--- ОТРЫВОК ---
--------------------------------------------------
Позже я сумел отплатить ему. И помог мне в этом снегопад. Перед зданием школы располагались два игровых поля, и каждый преподаватель, который входил в ворота, должен был пройти мимо ребят, специально карауливших здесь учителей, чтобы атаковать их снежками. Все учителя уже привыкли к этой своего рода традиции и старались как можно быстрее преодолеть опасный участок пути. Все, но только не мистер Обри. Он стоял у входа в школу, гордо распрямив спину, и выкрикивал, обращаясь к собравшейся толпе: «Первый, кто осмелится бросить в меня снежком, весьма об этом пожалеет!»
Эта угроза была серьезной. В то время учителям разрешалось применять телесные наказания к ученикам. Такие наказания считались сами собой разумеющимися и входили в обязанности учителей. Это были звенья в порочной цепи под названием «дисциплина и порядок». А если бы родители узнали, что учитель в школе побил вас палкой, то, вероятнее всего, дома вам еще добавили бы для профилактики.
На 11–12-летних детей мистер Обри производил очень сильное впечатление: высоко поднятая голова, выдающаяся вперед челюсть, уверенный взгляд. Но при всей этой напыщенности выглядел он как-то нелепо. Все еще переживая эпизод игры в регби, я вдруг осмелел и швырнул снежок прямо ему в лицо. Он даже не попытался увернуться. Как бы то ни было, проклятие было снято, и чары его неприступности рассеялись. В течение 10 секунд он продолжал стоять как вкопанный, после чего опустил голову и бросился наутек. Вот так развязка! Я ожидал за это какой-нибудь кровавой расплаты, но она так и не наступила, может, потому, что он просто не знал, кто первым кинул в него снежком. Правда, позже получилось так, что он, даже сам того не подозревая, все же сполна отомстил за нанесенную ему обиду.
День расплаты наступил через три года или чуть больше, когда меня послали к нему посоветоваться о выборе будущей профессии. Сама по себе эта затея выглядела как-то глупо, поскольку он никогда и не учил меня и уж тем более понятия не имел, что я был за человек, чем я увлекался и что меня интересовало в жизни. По окончании нашего короткого разговора он сказал: «Карр, у тебя хорошо идет математика. Я бы порекомендовал тебе стать бухгалтером».
Я в то время понятия не имел, чем занимается бухгалтер, что это за профессия такая, и даже сейчас, спустя много лет, я абсолютно уверен, что и у мистера Обри не было ни малейшего представления об этой профессии. Наше общее незнание и стало причиной того, что я начал заниматься тем, что впоследствии просто возненавидел.
Четыре зачета по баллам и две отличные оценки, которые я получил на выпускных экзаменах в конце года, позволили мне поступить на бухгалтерские курсы. Об университете и речи не было, даже если бы я и захотел там учиться. Мои родители сказали, что мистер Беньон, заведующий интернатом при школе, полагал, что для учебы в университете у меня «недостаточно мозгов». Правда обнаружилась гораздо позже, много лет спустя. Оказывается, как сказала мне мать, я был зачислен в вуз, но у нас не было денег, чтобы оплатить учебу. Ей тогда казалось, что она поступила правильно.
--------------------------------------------------
--- ЗАДАНИЯ И УПРАЖНЕНИЯ ---
a - Изложите отрывок в двух предложениях.
b - Перепишите без изменений фрагмент отрывка между словами "Я в то время" и "впоследствии просто возненавидел.", включая их.
c - Что, по словам матери, помешало рассказчику учиться в вузе, согласно отрывку?
Для ответов используйте только этот отрывок.

--- ИСХОДНЫЕ ДАННЫЕ ---
--------------------------------------------------
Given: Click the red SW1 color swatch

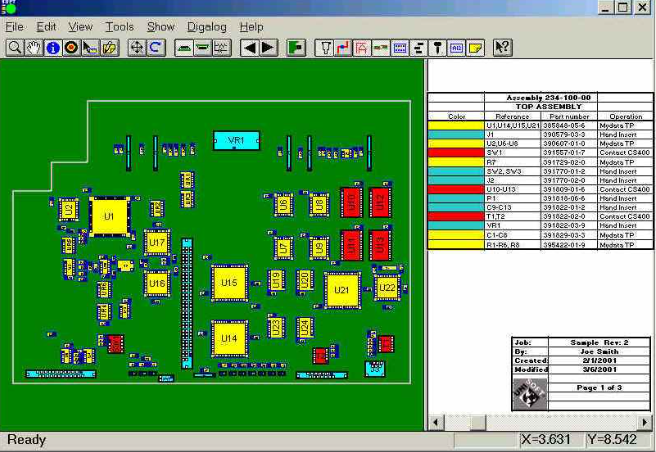Looking at the screenshot, I should (456, 152).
--------------------------------------------------
--- ОТВЕТЫ ---
a - Рассказчик бросил снежок в лицо мистеру Обри, который грозил наказать первого, кто это сделает, и тот убежал, а ожидаемой расплаты так и не последовало. Спустя три года или чуть больше мистер Обри посоветовал рассказчику стать бухгалтером, и тот занялся делом, которое впоследствии возненавидел.

b -
Я в то время понятия не имел, чем занимается бухгалтер, что это за профессия такая, и даже сейчас, спустя много лет, я абсолютно уверен, что и у мистера Обри не было ни малейшего представления об этой профессии. Наше общее незнание и стало причиной того, что я начал заниматься тем, что впоследствии просто возненавидел.

c - У семьи не было денег, чтобы оплатить учебу.